- _WHAT TO PRODUCE_:
Please copy out the material word for word, starting with the line that contains "Locate an element" and going on through the line that contains "x-tick-label-1990: 1990 is", with both of those lines included. Leave the pictures out of your answer.

- _SOURCE DATA_:
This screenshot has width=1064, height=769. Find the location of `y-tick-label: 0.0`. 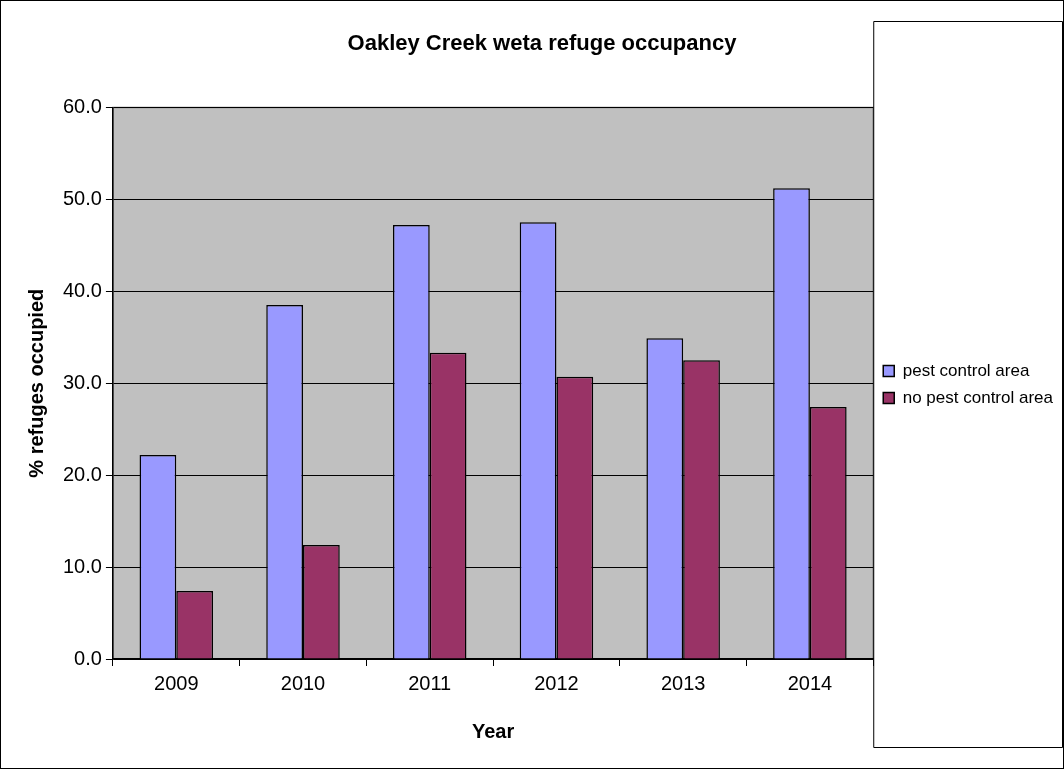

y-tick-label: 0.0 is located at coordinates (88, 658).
==
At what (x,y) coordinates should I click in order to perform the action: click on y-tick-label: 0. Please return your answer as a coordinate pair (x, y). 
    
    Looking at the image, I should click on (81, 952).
...
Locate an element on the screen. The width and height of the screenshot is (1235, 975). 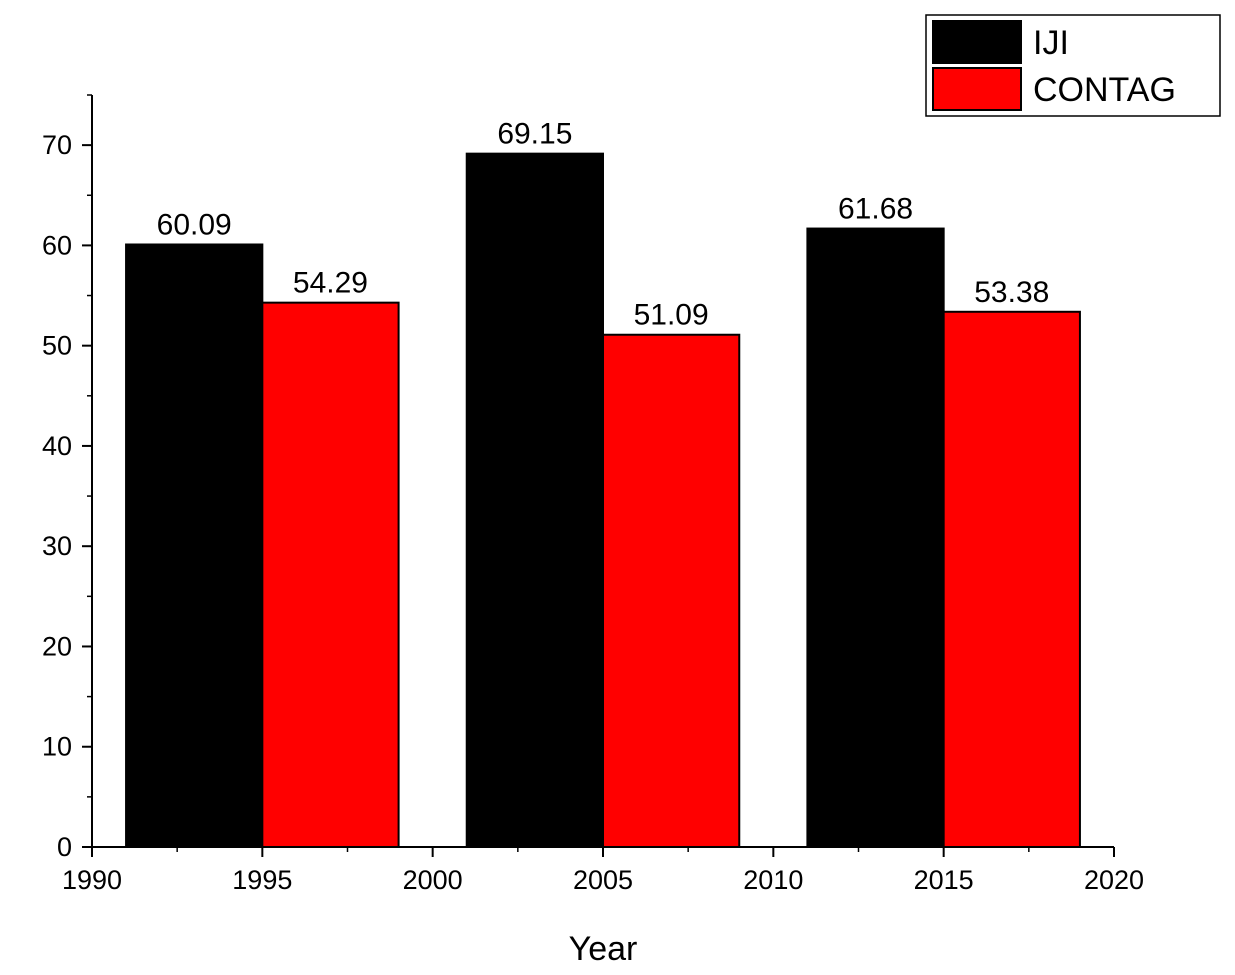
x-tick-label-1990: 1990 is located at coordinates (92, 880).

- _ANSWER BOX_:
Locate an element on the screen. The width and height of the screenshot is (1235, 975). 
x-tick-label-1990: 1990 is located at coordinates (92, 880).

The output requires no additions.